The invocation of blasphemy has often been used to silence critics of Islam as well as disenfranchise religious minorities and highlight an alleged incompatibility between Islam and liberal freedoms. A couple of months back, Jakarta’s Christian Chinese governor, Basuki Tjahaja Purnama, better known as Ahok, was sentenced to two years of jail on charges of blasphemy. At a university campus in Pakistan, Mashal Khan was killed by fellow students who judged him guilty of blasphemy. Beyond essentialist views that justify violence in terms of either religion or politics, how can one understand the outrage against blasphemy and how can blasphemy-related violence be tackled?

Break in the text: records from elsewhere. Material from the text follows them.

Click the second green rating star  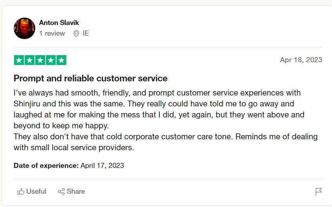[x=29, y=60]
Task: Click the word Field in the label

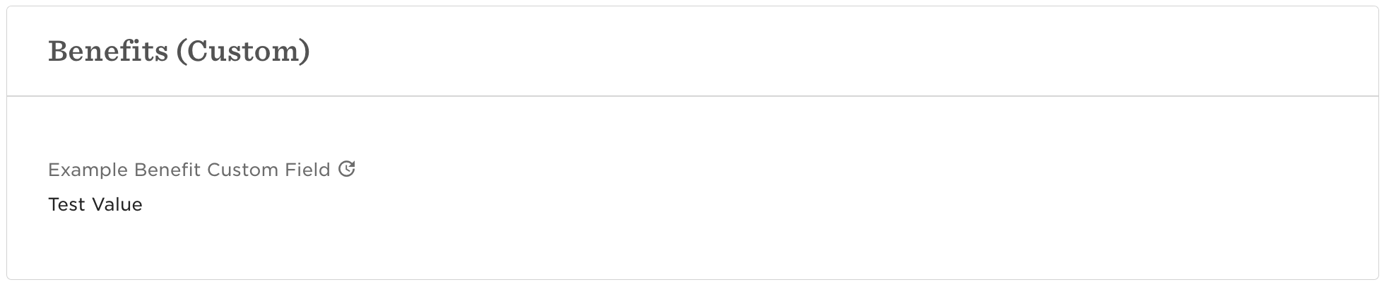Action: [x=307, y=170]
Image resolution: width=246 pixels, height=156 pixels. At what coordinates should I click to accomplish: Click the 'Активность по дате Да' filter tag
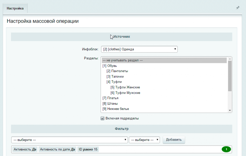click(x=57, y=150)
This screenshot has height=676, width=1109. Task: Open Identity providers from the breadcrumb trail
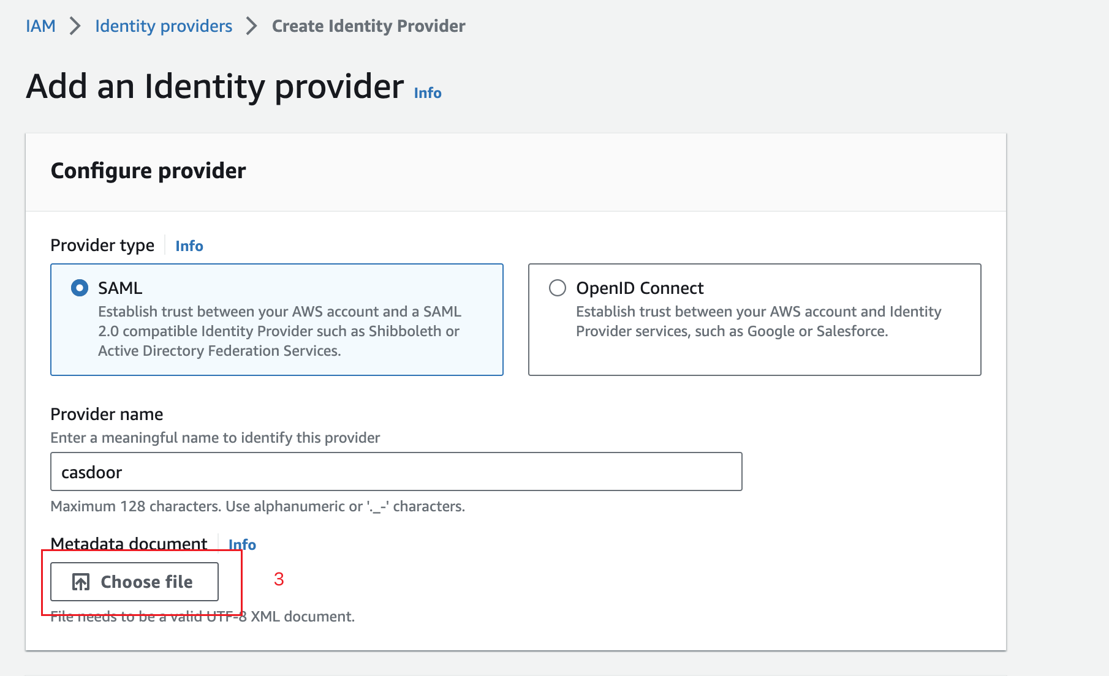click(163, 26)
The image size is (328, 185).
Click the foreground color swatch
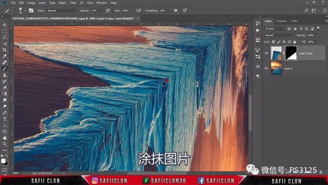point(3,161)
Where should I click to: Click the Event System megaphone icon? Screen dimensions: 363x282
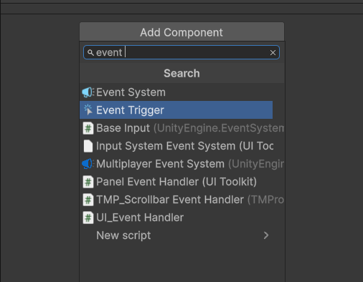pos(88,92)
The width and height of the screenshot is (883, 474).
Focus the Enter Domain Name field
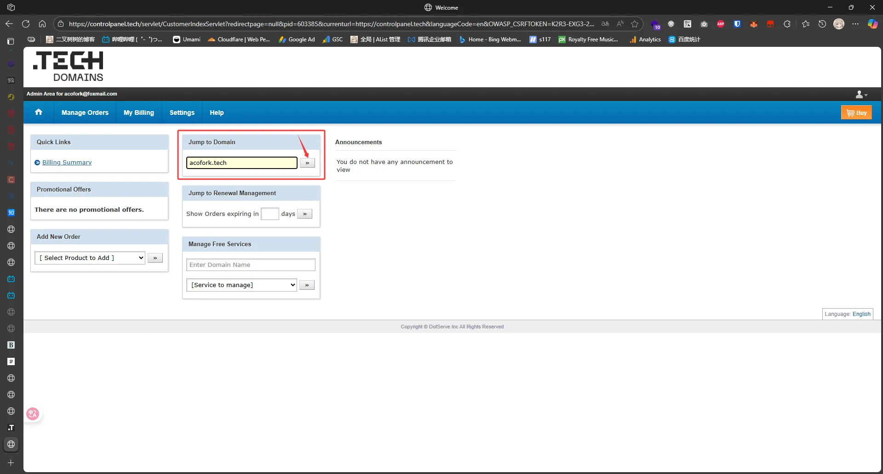pos(251,265)
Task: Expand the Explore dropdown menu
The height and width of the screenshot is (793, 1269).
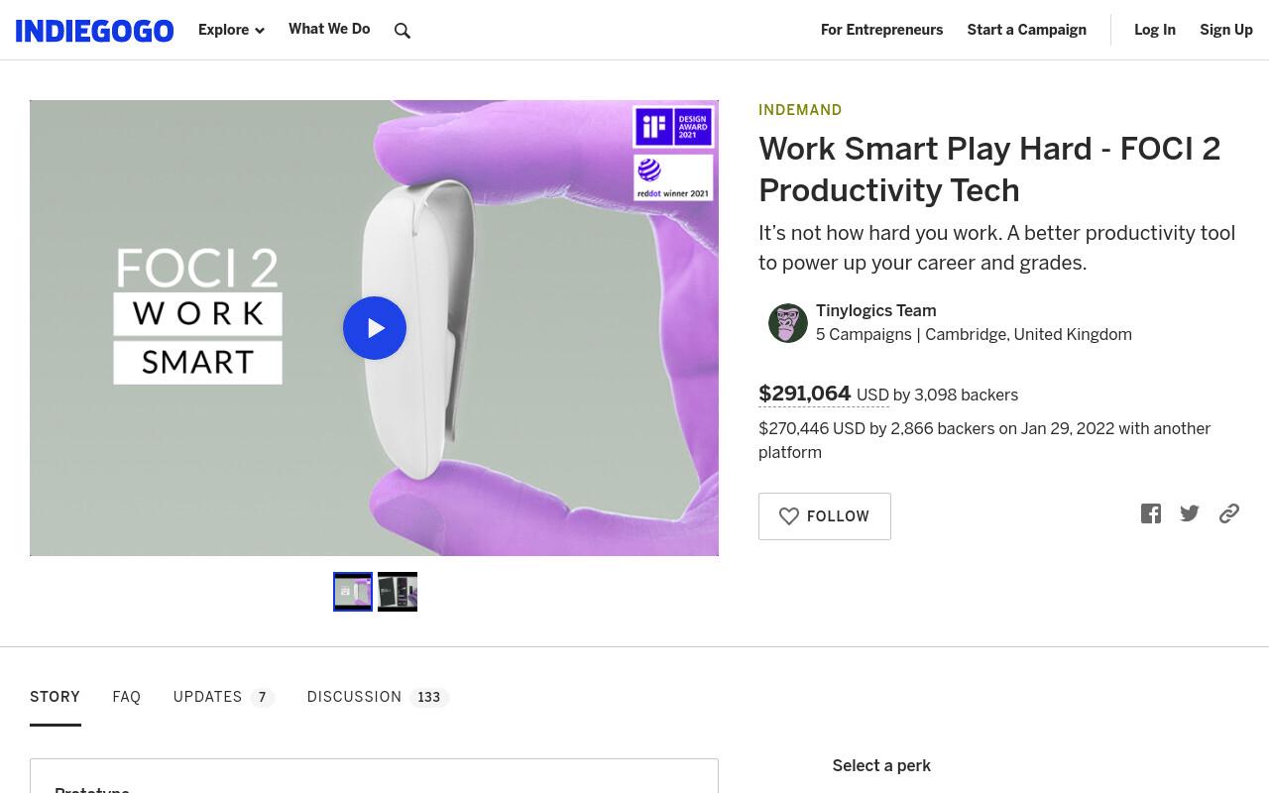Action: [231, 30]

In this seminar, Professor Moosa will guide us through the theological architecture of blasphemy and discuss key shifts in methodology that lead to the reform of Muslim political theology.
About the Speaker:
Ebrahim Moosa’s interpretative and historical research on questions related to Islamic tradition, ethics and law includes two monographs as well as several edited and co-edited books. His prize-winning book Ghazali and the Poetics of Imagination (University of North Carolina Press, 2005) was awarded the Best First Book in the History of Religions by the American Academy of Religion. He is the author of What is a Madrasa? (University of North Carolina Press, 2015. His publications include several co-edited books, among them The African Renaissance and the Afro-Arab Spring (Georgetown University Press 2015); Islam in the Modern World (Routledge 2014) and, Muslim Family Law in Sub-Saharan Africa: Colonial Legacies and Post-Colonial Challenges, (Amsterdam University Press, Spring, 2010). He is also the editor of the last manuscript of the late Professor Fazlur Rahman, Revival and Reform in Islam: A Study of Islamic Fundamentalism (Oxford: Oneworld, 2000). Dr Moosa has published influential essays on Islamic law, theology as well as contemporary Muslim ethics, bioethics, biotechnology and political thought.